Apigee handles empty form parameters nicely as long as they have an equals sign next to them, like the following:
param_with_value=bla¶m_without_value=&another_param_with_value=bla
However, if the caller omits the equals sign next to param_without_value then Apigee will silently just not parse any of the form parameters that were sent in. That is to say, if you had a flow condition looking at the value of any form parameters they will just be empty.
Now the interesting part is that if you have a JavaScript policy with a simple context.getVariable(“request.formparams.names”) Apigee will throw an error like Execution of debug-policy failed on line 1 with error: Bad Form Data.
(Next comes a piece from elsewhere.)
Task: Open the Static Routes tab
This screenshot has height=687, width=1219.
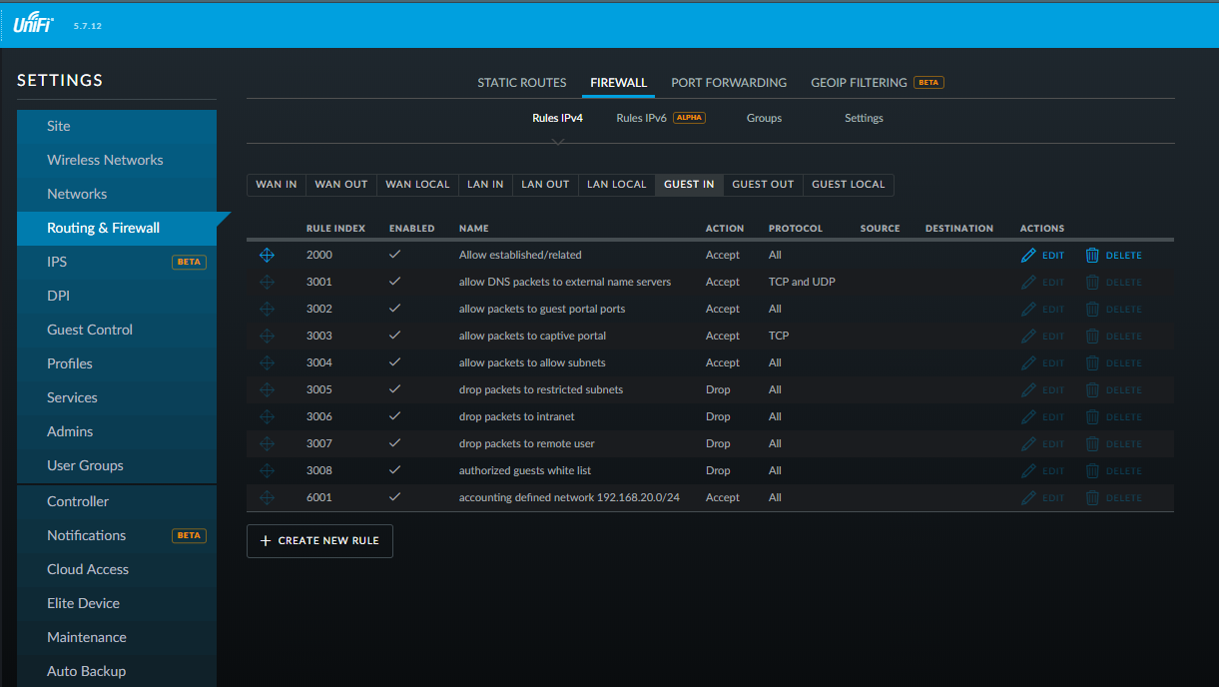Action: [x=521, y=83]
The same happens if you do it in a Java callout, in which case you get the following exception:
com.apigee.rest.framework.BadRequestException{ code = protocol.http.BadFormData, message = Bad Form Data, associated contexts = []}
at com.apigee.protocol.http.msg.Body.getFormParams(Body.java:79)
at com.apigee.messaging.adaptors.http.message.HttpTransportMessage.getFormParams(HttpTransportMessage.java:310)
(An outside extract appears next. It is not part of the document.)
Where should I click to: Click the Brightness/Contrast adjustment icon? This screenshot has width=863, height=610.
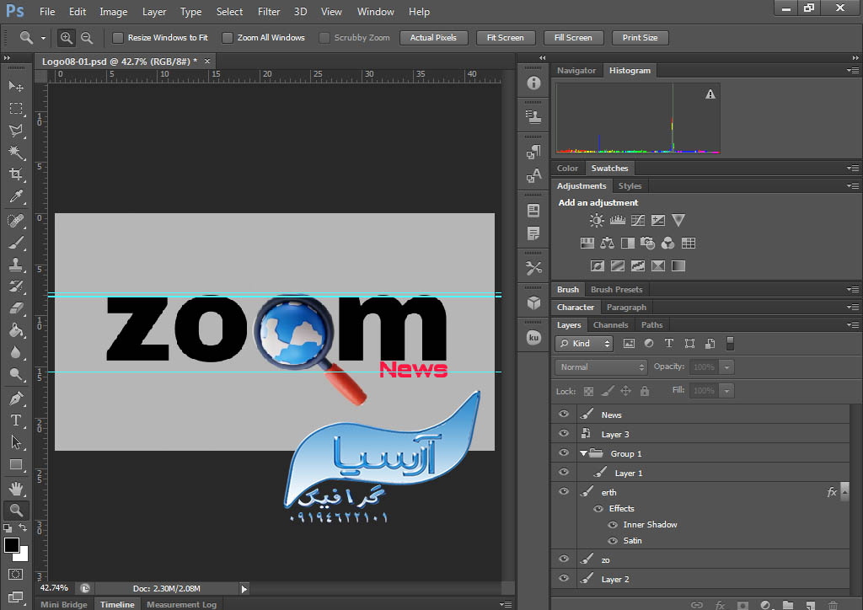pyautogui.click(x=597, y=221)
at com.apigee.messaging.adaptors.http.message.HttpTransportMessage.getFormParamValue(HttpTransportMessage.java:336)
at com.apigee.messaging.adaptors.http.message.HttpTransportMessage.getP.....
This means that Apigee does in fact have some sort of request parameter validation in place, but it silently accepts invalid input until you use in a JS or Java policy.
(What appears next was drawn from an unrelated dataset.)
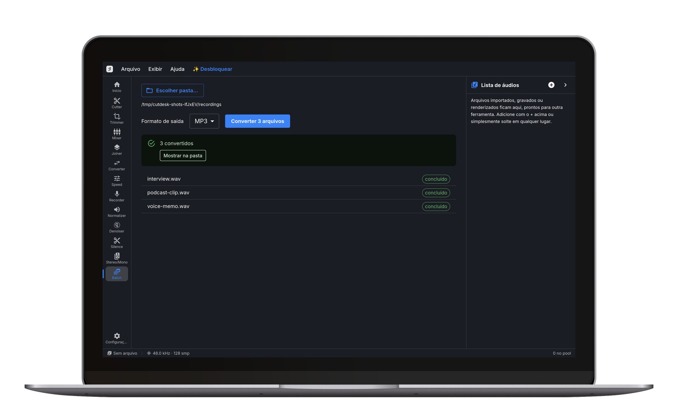Open the Mixer tool
The height and width of the screenshot is (419, 678).
[117, 134]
There are a few ways that this can be solved with custom policies (e.g. have a JS or Java policy peek at request.formparams.names and raise a fault if that fails, or even apply a regular expression on the incoming request) but I’d rather have Apigee handle it for me.
Is there a way to tell Apigee not to accept such requests without having to add any custom policies to PreFlow?